Overexpression is the New Alternative
While conceptually simpler than RNAi knockdown, cDNA overexpression is very much the newcomer to genome-scale screening. One obvious advantage is that a cDNA only overexpresses the one transcript that it encodes; the sequence-based off-target effects that afflict sub-optimal RNAi designs are not possible.
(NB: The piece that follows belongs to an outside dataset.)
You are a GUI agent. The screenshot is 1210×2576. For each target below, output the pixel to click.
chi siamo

Moreover, levels of an overexpressed protein can be many times higher than normal, which has the potential to alter the phenotype dramatically.
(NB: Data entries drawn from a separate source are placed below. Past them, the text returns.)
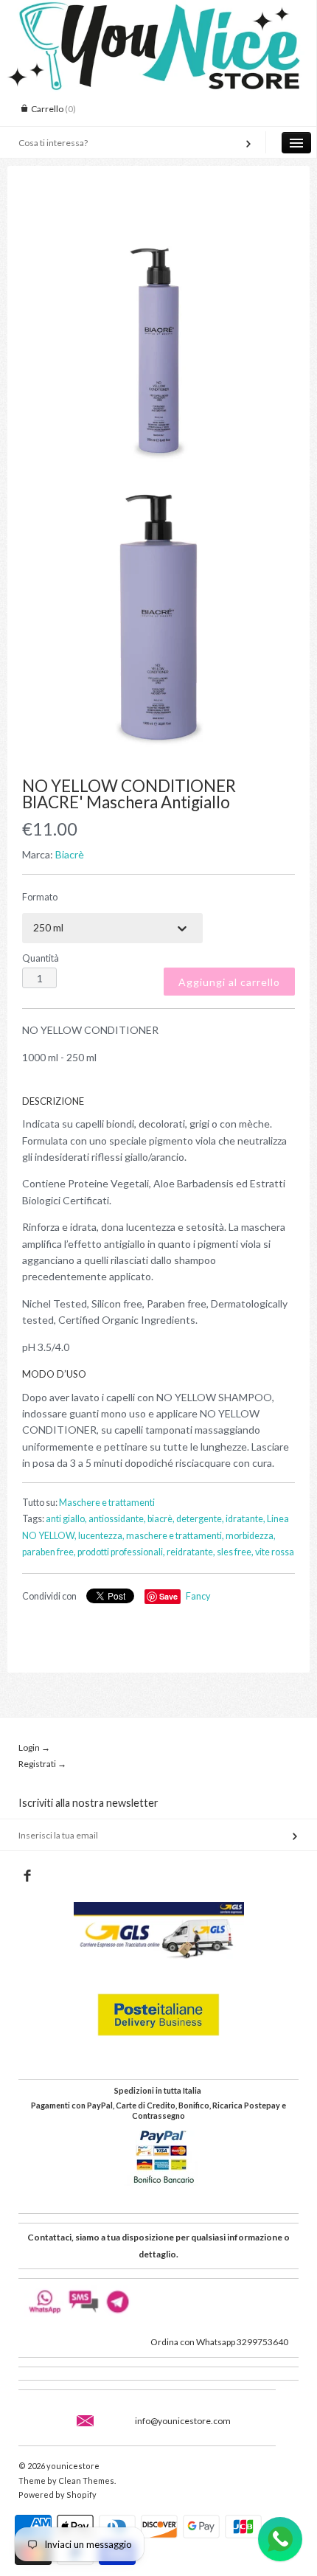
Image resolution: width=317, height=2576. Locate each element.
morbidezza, (251, 1535)
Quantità (40, 958)
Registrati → (42, 1763)
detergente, (200, 1518)
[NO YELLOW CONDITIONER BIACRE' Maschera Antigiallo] (158, 335)
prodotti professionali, (121, 1552)
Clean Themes (86, 2480)
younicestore (73, 2466)
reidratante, (191, 1552)
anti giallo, (66, 1518)
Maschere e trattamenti (107, 1502)
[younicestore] (158, 13)
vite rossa (274, 1552)
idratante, (245, 1518)
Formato (40, 897)
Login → (34, 1747)
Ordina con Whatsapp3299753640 (219, 2341)
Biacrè (69, 854)
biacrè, (161, 1518)
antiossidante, (117, 1518)
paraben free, (49, 1552)
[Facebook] (26, 1876)
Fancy (198, 1596)
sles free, (235, 1552)
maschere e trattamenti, (175, 1535)
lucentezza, (101, 1535)
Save (168, 1596)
This may expand the dynamic range of the readout, increasing the sensitivity of the screen. (On the other hand, high concentrations of an overexpressed protein might be toxic to the cell or may increase the probability of low-affinity binding interactions, stimulating off-target biochemical pathways.) However, cDNA overexpression screens are limited by the availability of fully sequenced, full-ORF-containing cDNAs cloned into a mammalian expression vector.
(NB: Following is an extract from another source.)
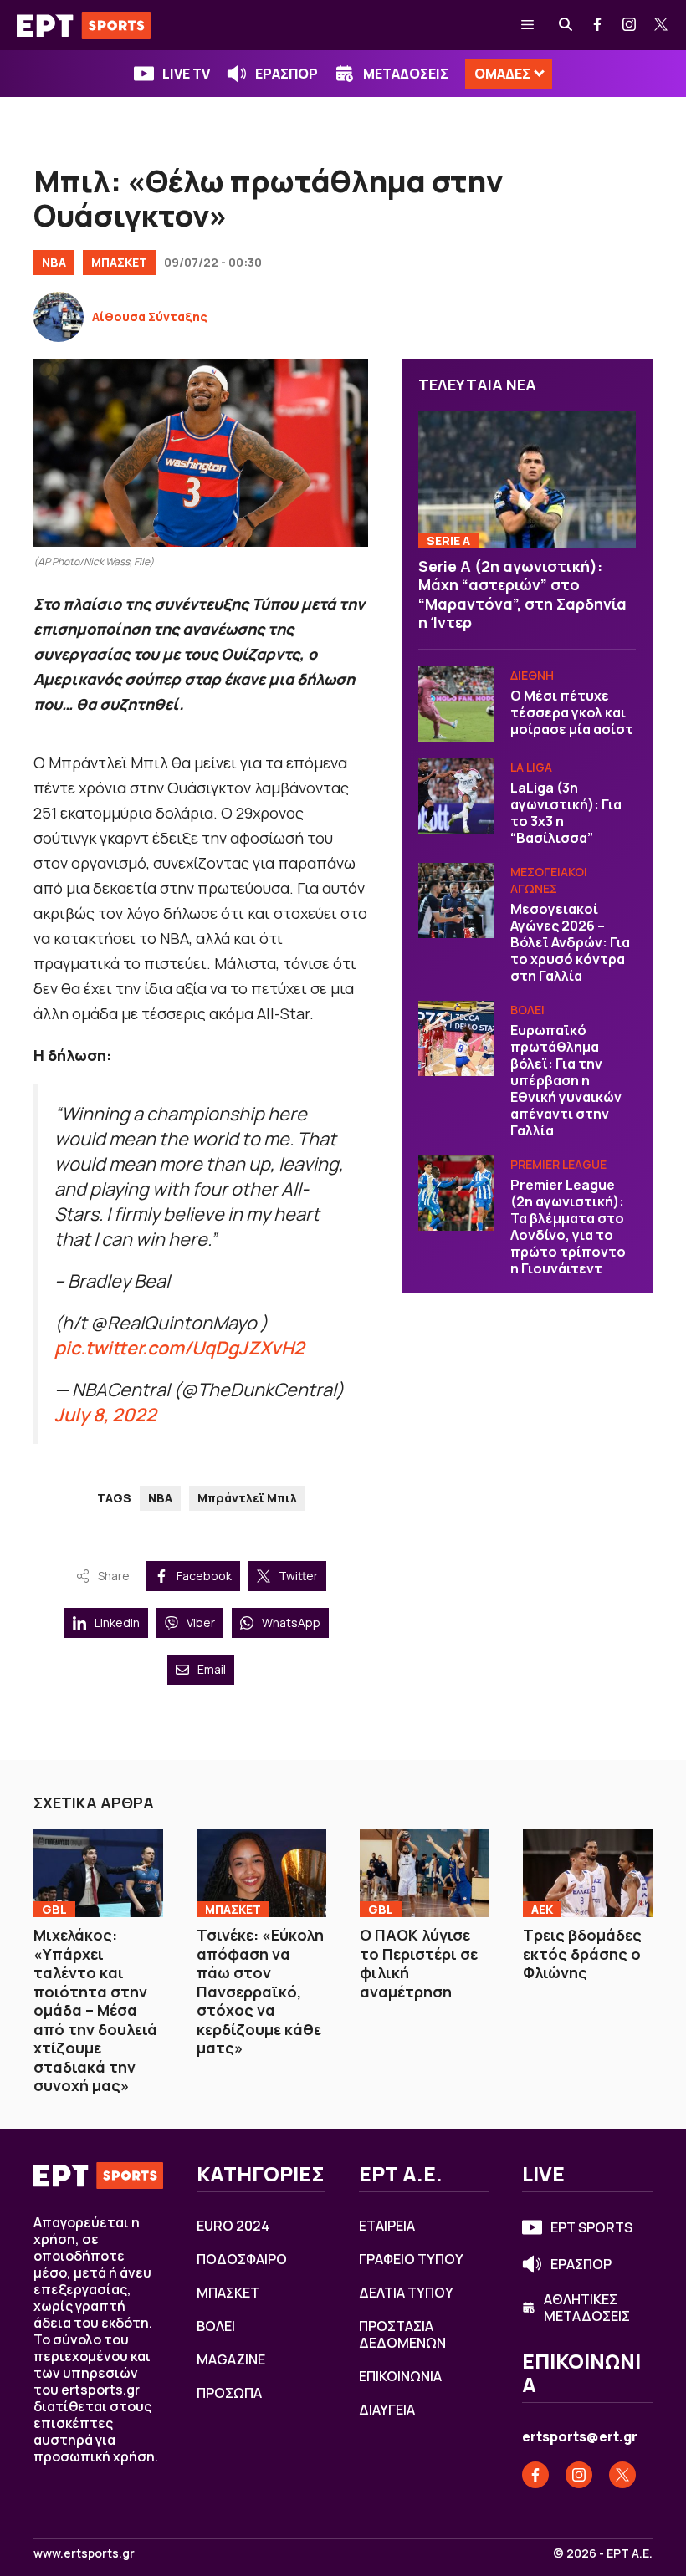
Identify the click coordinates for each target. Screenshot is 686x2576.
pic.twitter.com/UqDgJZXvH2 (179, 1347)
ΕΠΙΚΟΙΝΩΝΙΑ (400, 2376)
The gold standard Mammalian Gene Collection (MGC) contains fully sequenced cDNAs verified to contain a complete coding sequence. A subset of this collection has been cloned into the mammalian expression vector pCMV-SPORT6 and contains 6,415 human cDNAs and 9,624 mouse cDNAs. This subset of MGC cDNAs (including human and mouse) has been employed in highly fruitful cDNA overexpression screens with human cell lines. It is currently the largest collection of full-length, expression-ready cDNAs and is available from Open Biosystems as lyophilized DNA in 384-well screening plates (Assay-Ready MGC cDNA), as normalized aqueous solutions of DNA, or as glycerol stocks.
Until now, cDNA overexpression has lagged behind RNAi in the range of vectors employed for delivery and the use of pooled screening formats. However, there is nothing intrinsic to the technology that prevents the use of these enhancements. The content available for genome-scale overexpression screening has also lagged behind RNAi, though with the continued growth of the MGC, it will gradually catch up.